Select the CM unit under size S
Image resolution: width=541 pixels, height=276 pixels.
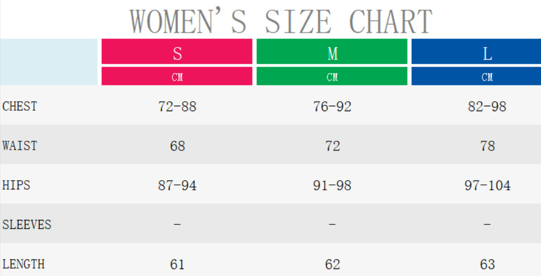pyautogui.click(x=177, y=77)
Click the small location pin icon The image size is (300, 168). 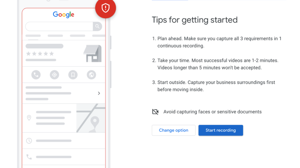(x=29, y=118)
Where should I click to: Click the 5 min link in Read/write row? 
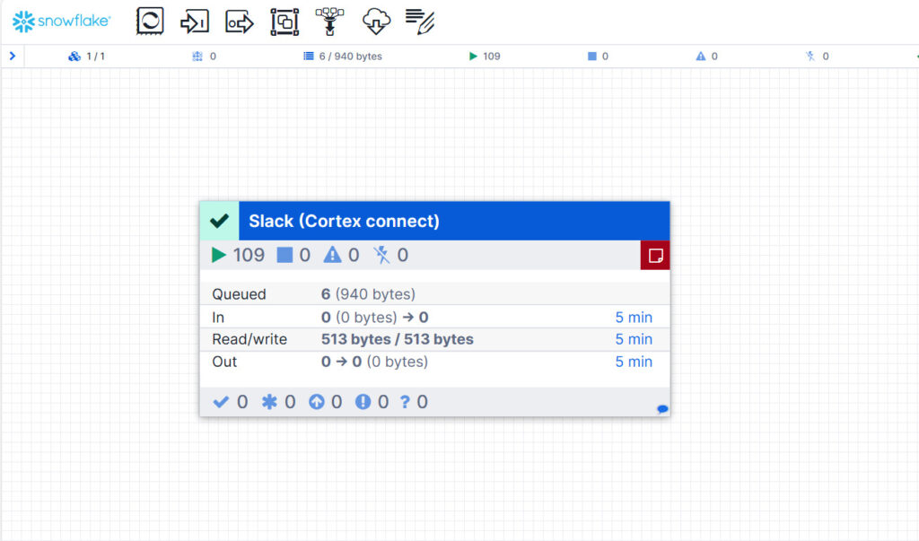pos(634,339)
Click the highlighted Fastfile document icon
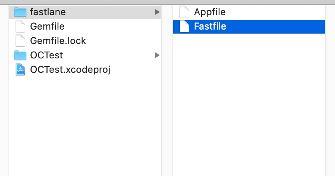 coord(184,26)

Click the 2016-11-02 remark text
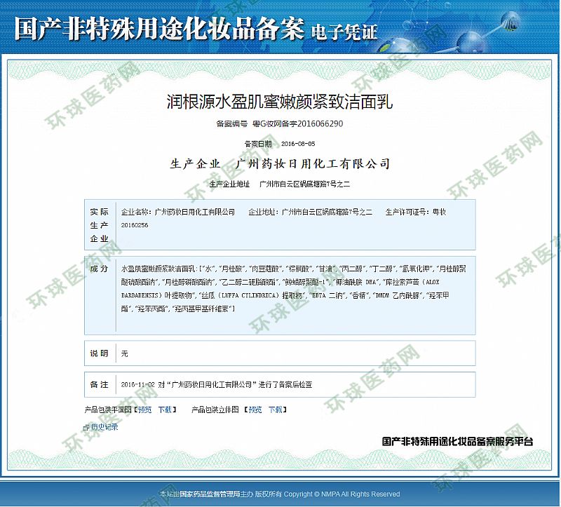pos(217,385)
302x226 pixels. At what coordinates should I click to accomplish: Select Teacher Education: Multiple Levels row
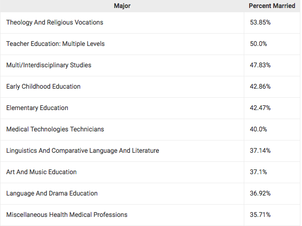click(x=150, y=44)
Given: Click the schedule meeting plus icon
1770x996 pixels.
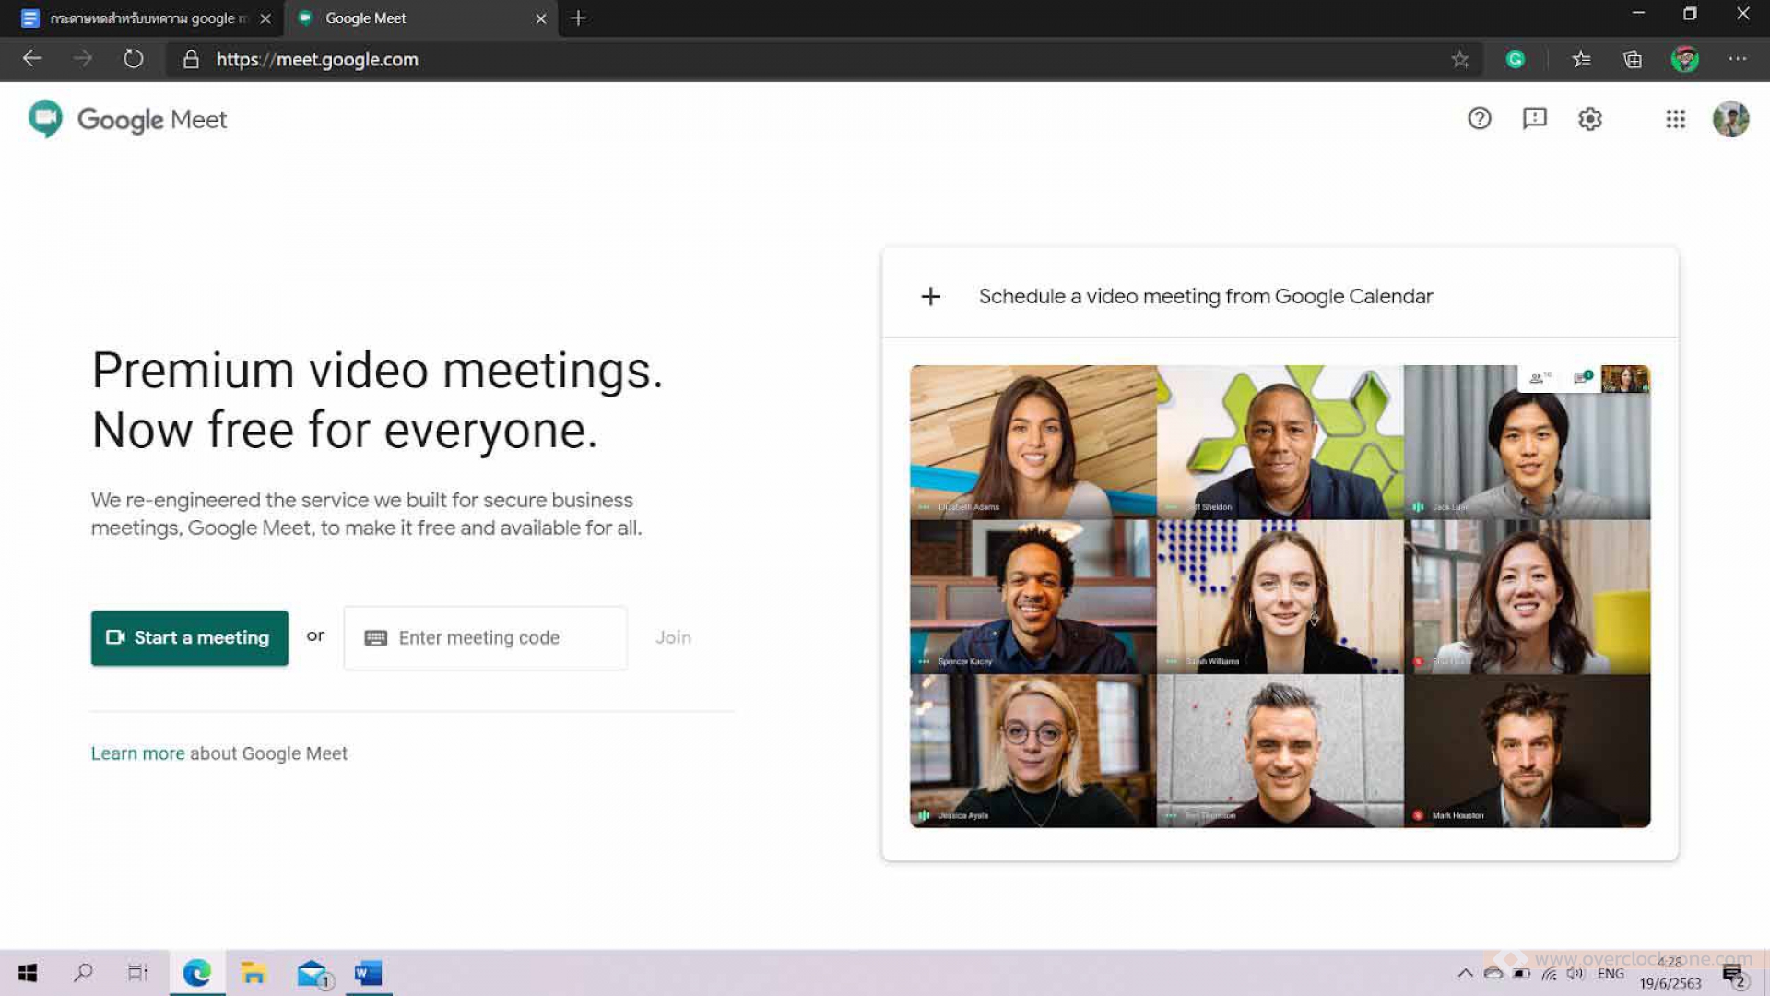Looking at the screenshot, I should [931, 295].

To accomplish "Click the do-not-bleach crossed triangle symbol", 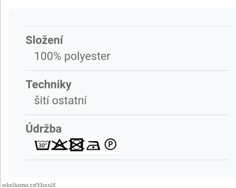I will coord(60,145).
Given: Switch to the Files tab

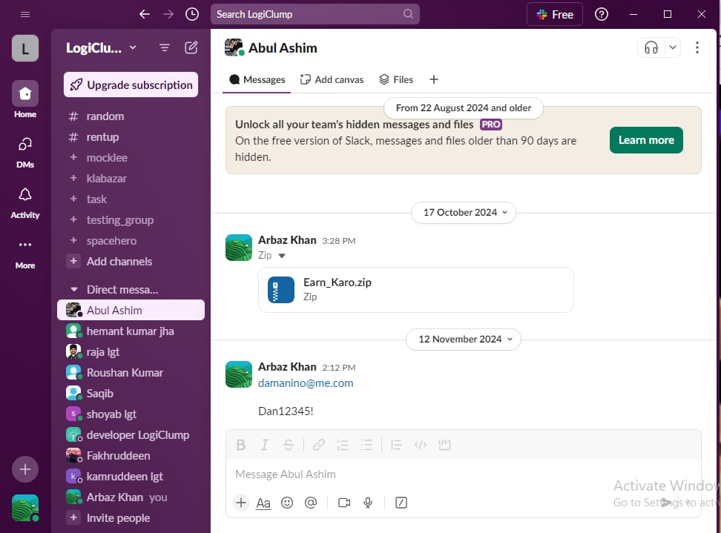Looking at the screenshot, I should tap(396, 79).
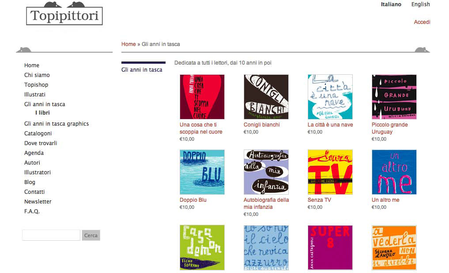The image size is (449, 273).
Task: Open the Super 8 book cover
Action: click(x=330, y=247)
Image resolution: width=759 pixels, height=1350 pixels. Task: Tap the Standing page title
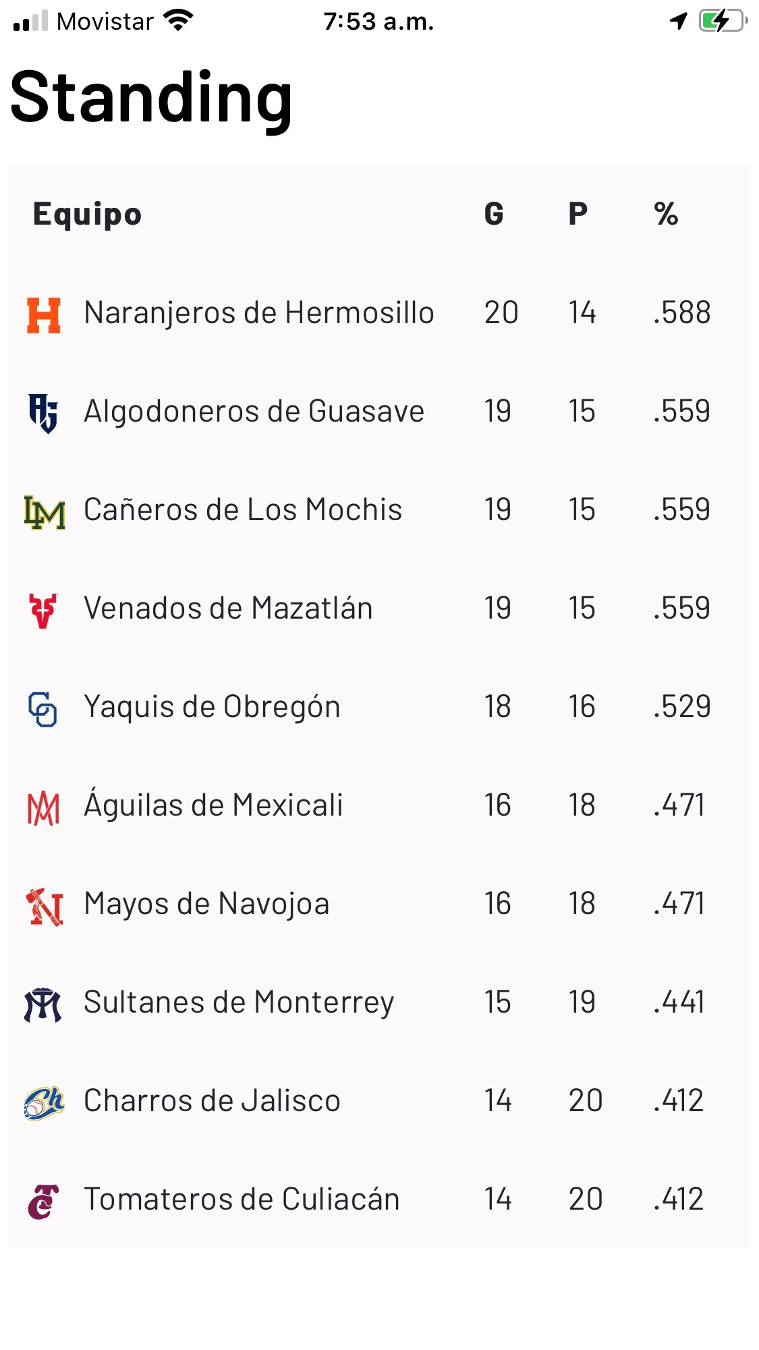(152, 98)
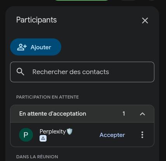
Task: Click the magnifying glass search icon
Action: [20, 72]
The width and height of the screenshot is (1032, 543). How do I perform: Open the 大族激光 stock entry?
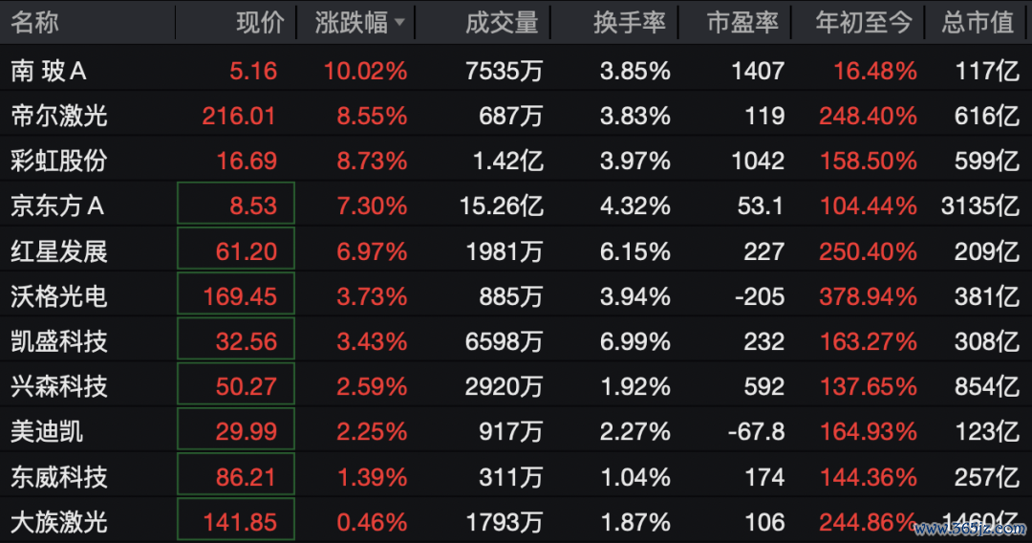(x=516, y=521)
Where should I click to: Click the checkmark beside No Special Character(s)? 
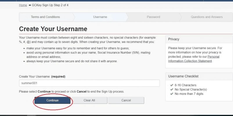click(x=171, y=90)
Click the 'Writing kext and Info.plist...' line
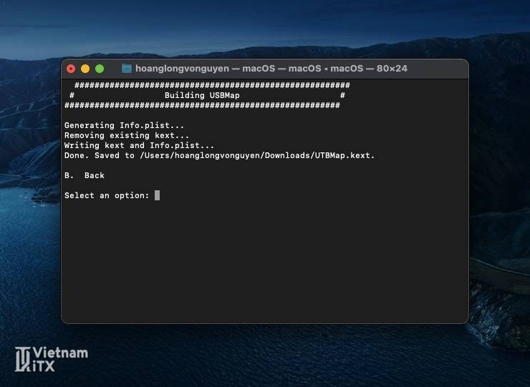The width and height of the screenshot is (530, 387). pos(139,145)
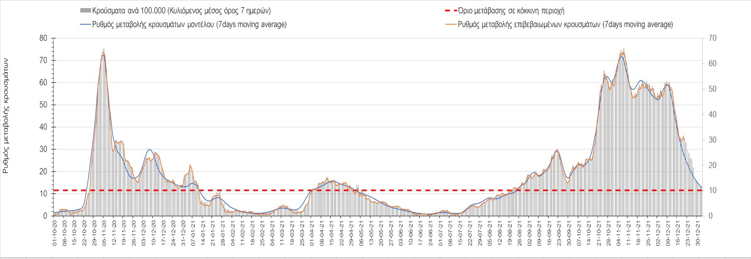Click the red dashed legend marker

[450, 11]
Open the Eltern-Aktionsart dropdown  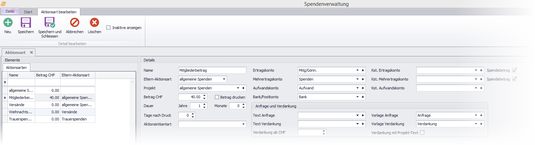pyautogui.click(x=224, y=79)
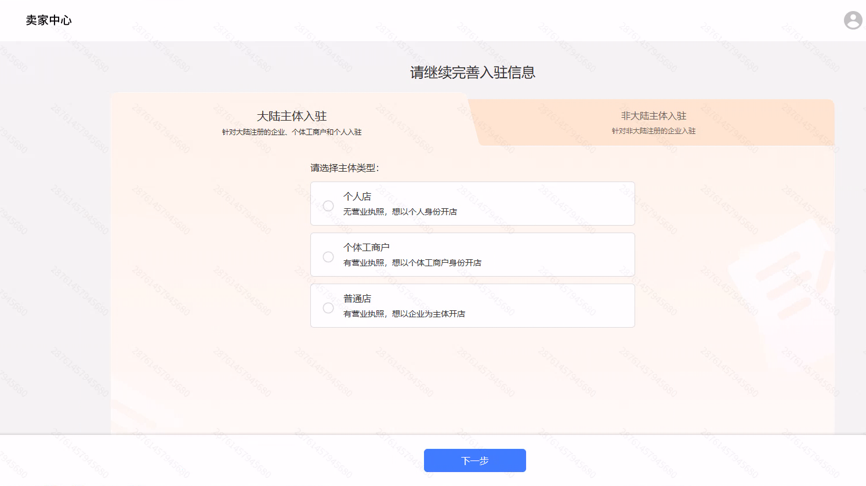Click the 个体工商户 title text
This screenshot has height=486, width=866.
click(367, 246)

**Exercise goal**: An exact copy is needed. It runs from the line above containing "Click the 2016-11-02 remark text" down to the line containing "Given: Click the schedule meeting plus icon", both included, with no pictures.

**Exercise response**:
Click the 2016-11-02 remark text
pos(217,385)
302x226 pixels. At what coordinates should I click to accomplish: Select Teacher Education: Multiple Levels row
click(x=150, y=44)
Given: Click the schedule meeting plus icon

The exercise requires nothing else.